We represented Lisa Tchenguiz in a lengthy, complex, high profile divorce which resulted in a change in the law on disclosure and confidentiality of documents in divorce proceedings; and also produced additional decisions in relation to the joinder of trust beneficiaries to financial proceedings on divorce. The Court of Appeal ruled that unauthorized access to a former spouse's personal documents breached a duty of confidentiality. The judgment has been described by some as a cheat's charter and an obstacle to transparency.
A cross border team acted for an ultra high net worth client in an exceptionally complex divorce, involving company structures and multiple third parties, offshore trusts and multi million dollar assets in a number of jurisdictions. We obtained the highest ever award for interim maintenance in Hong Kong.
The child of a wealthy Canadian family moved to the United States and married. We advised the family on protecting their assets and created trust structures sufficiently flexible to grow with the child and the child's emergent new family needs, while avoiding inclusion in the child's US estate and minimizing a potential divorce settlement payout. This included optimizing various in-bound real estate investments as the family purchased, exchanged and extensively renovated properties.
We acted for Sir Chris Hohn in what was then the highest value divorce case. He had generated his wealth through huge success in investment management, and had also established a charitable foundation which achieved international recognition in its field. We successfully argued that the marital assets should not be equally divided, in part due to his 'special contribution' to their generation. Mrs Cooper-Hohn was awarded 36% of the total.

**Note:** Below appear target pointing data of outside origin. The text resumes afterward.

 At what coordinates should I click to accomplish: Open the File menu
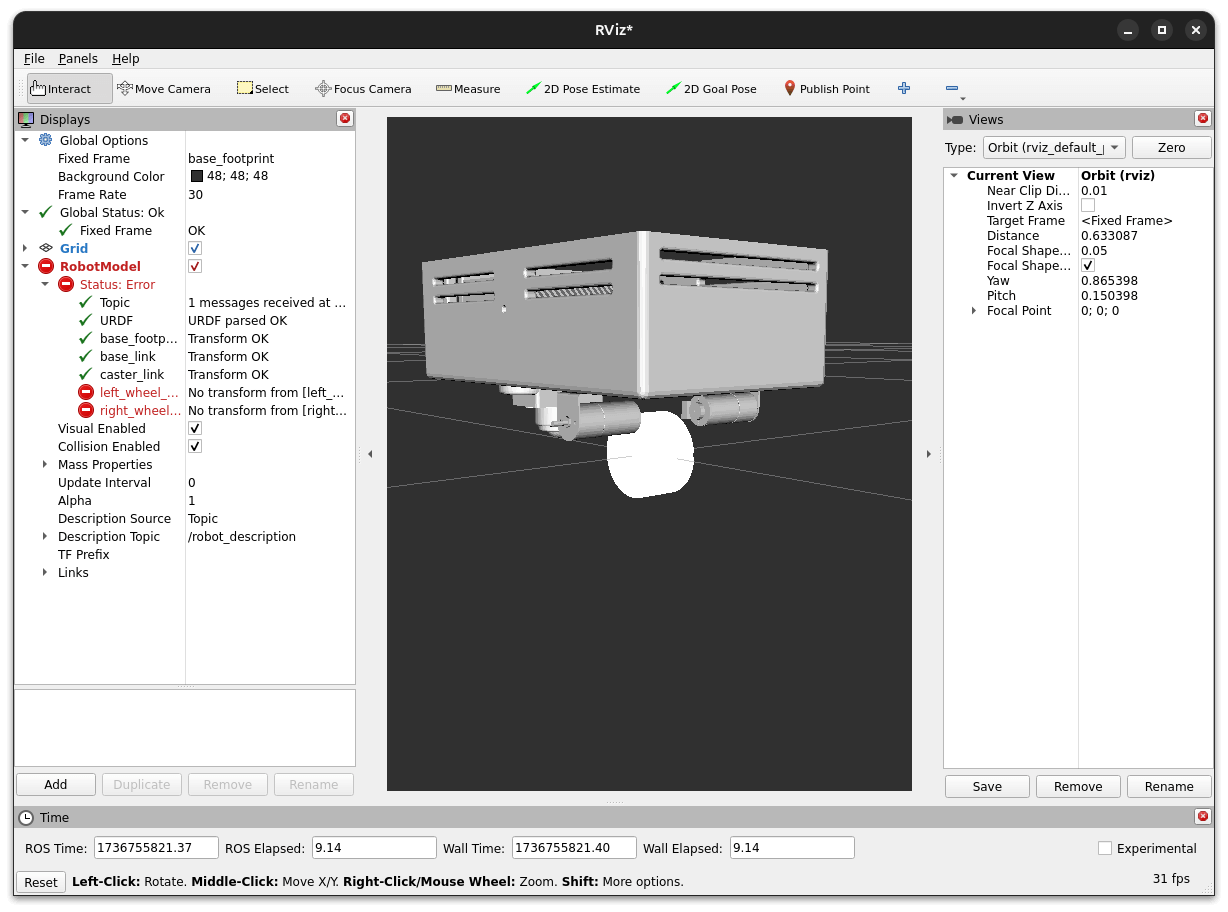click(x=34, y=59)
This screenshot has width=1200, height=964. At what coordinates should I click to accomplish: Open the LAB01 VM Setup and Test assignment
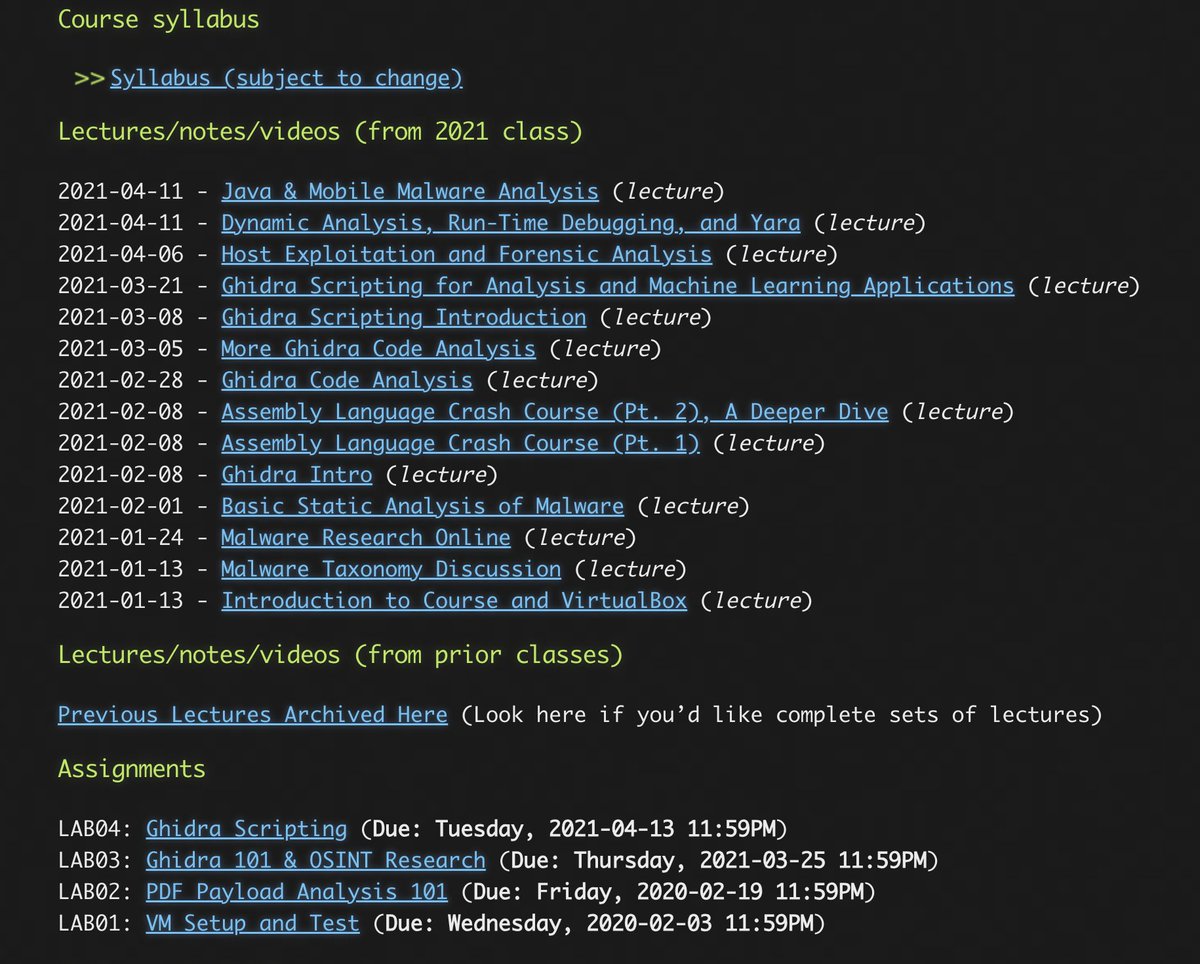coord(250,922)
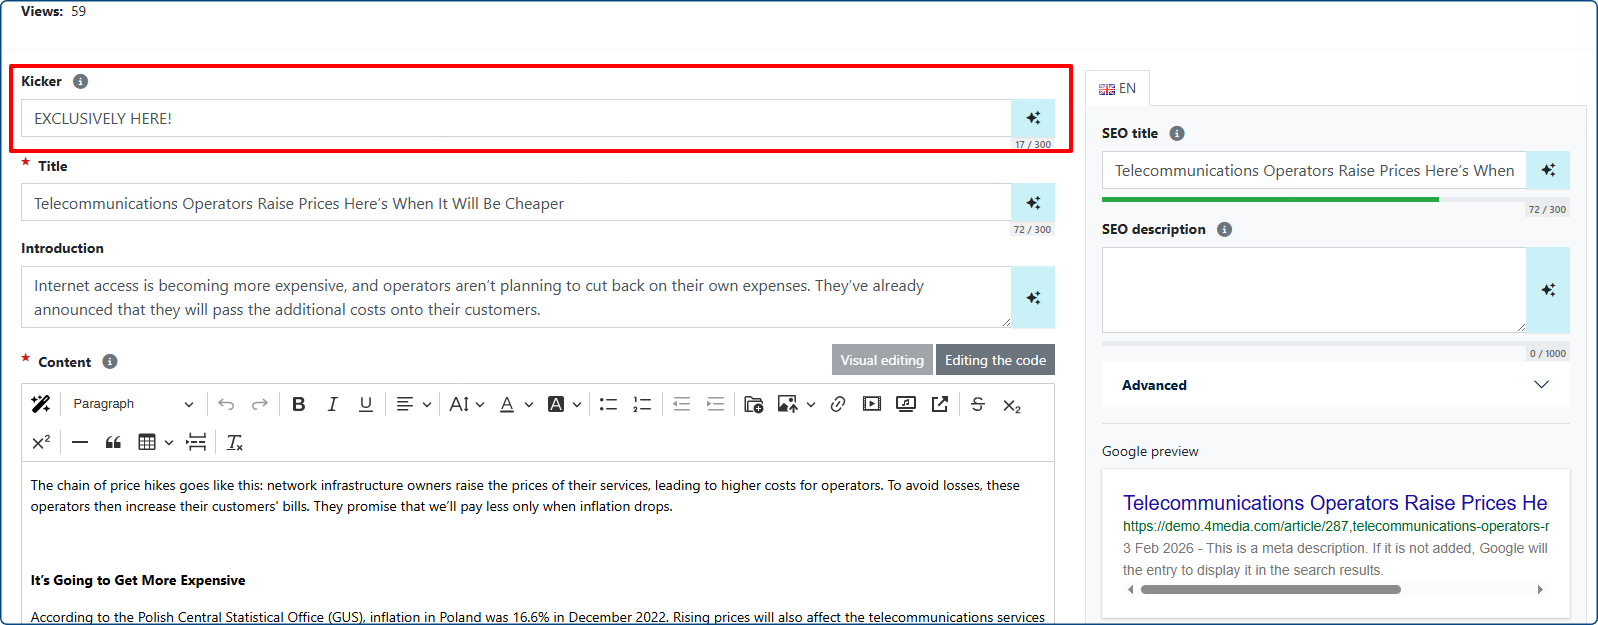Toggle underline formatting

point(366,404)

We acted for advertising and marketing giant WPP's CEO, Sir Martin Sorrell, in his divorce case, which is one of the very few in which the judges accepted the argument that his 'exceptional contribution' to the marriage's finances was sufficient to justify an unequal division of the couple's assets. Sir Martin was awarded 60% of the assets, with no ongoing maintenance payments.
John Charman is a leading figure in the international insurance industry, and we represented him in his divorce. During their 27 year marriage the Charmans had accumulated assets of c£131 million. The family fortune was held directly and via a Bermuda-based trust. The Court of Appeal upheld the High Court decision that Mr Charman's exceptional success in business should result in a 63/37% split in his favor.

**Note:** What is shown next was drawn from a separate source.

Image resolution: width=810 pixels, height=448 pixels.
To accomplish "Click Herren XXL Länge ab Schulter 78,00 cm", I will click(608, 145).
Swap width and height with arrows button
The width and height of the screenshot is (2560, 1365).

In Kan Lai Kwan v Poon Lok To Otto, the law in relation to trusts was clarified and the principles in the English case of Charman were confirmed to be an appropriate precedent in Hong Kong. The court found that the trusts could be subject to division as, should the settlor request the trustees to make an advancement to him, they would be likely to do so.
A landmark divorce case in Hong Kong involved German pre and postnuptial agreements. The case confirmed that the principles set out in the English Supreme Court case of Radmacher, in respect of prenuptial agreements, would be an appropriate precedent for the Hong Kong courts, and that, if the parties fully understood the implications, they would most likely be bound to their agreements.
When he became engaged to a Swiss citizen, the son of a high-profile UK businessman asked us to help him obtain a British Passport and expatriate from the US. We were also asked to draft a prenuptial agreement. Timing was of the essence but as a global, full-service firm we created a team of immigration, family and private client lawyers to meet tight deadlines.